EXCERPTED TEXT:
|---|
I think Flickr gives you what you want. But you do have to pay.

------
kgwxd
HA! I've never seen the ISS before. Went out to the front of the house to
watch with my kid. Lo and behold, a light appears right where the site said it
would, following the trajectory. I start recording. Watching it, I start to
notice blinking colored lights and comment that I didn't think we'd be able to
see blinking lights. They start getting clearer (you already know where this
is going), I start to get suspicious and stop recording. It's moving pretty
fast so we follow it to the backyard at which point we're both pretty sure we
can hear it. I'm already positive what we just watched was a plane but, just
as it fades away, I look just a little higher up and see a much smaller white,
non-blikning dot moving almost just as fast. So we watched that. Instead of
losing it over the horizon of our fence, it sort of fades out of view in the
middle of the sky, which I've never witnessed, and was damn cool to see, but
exactly what I would expect to see watching a space station and not a plane :)
|---|
DATA SECTION:
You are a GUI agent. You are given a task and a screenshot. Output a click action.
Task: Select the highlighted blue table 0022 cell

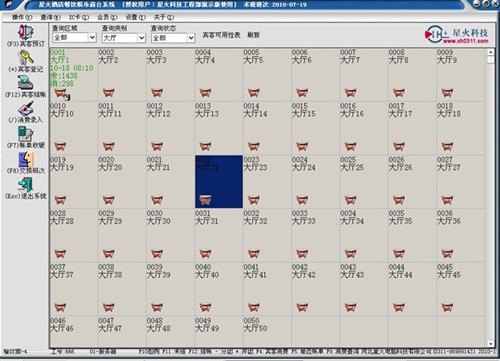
|---|
EXERCISES TO COMPLETE:
- A) In the space station post, how did the small white dot disappear from view?
- B) Write a continuation of the space station post, starting after its final sentence.
The data is unrelated to the space station post.

RESPONSES TO THE EXERCISE:
- A) It faded out of view in the middle of the sky rather than going below the fence horizon.

- B)
Went back and watched the short video I did shoot and, even at low quality,
the ISS was visible right above the plane the entire time, we just didn't
notice. What are the chances a close, but not so close to be immediately
obvious (which happens a lot here), plane would be flying almost the same
trajectory as the ISS the first time I try to view it?

------
trothamel
At first I was going to wonder what the benefit of this above something like
www.heavens-above.com is, and then I went all the way through. The real
benefit is, I think, the use of a street view visualization to show where the
satellites are going to be in the sky.

I would suggest that it might make sense to emphasize that technology over the
globe-with-satellite view, as it's a much better trick to pull off.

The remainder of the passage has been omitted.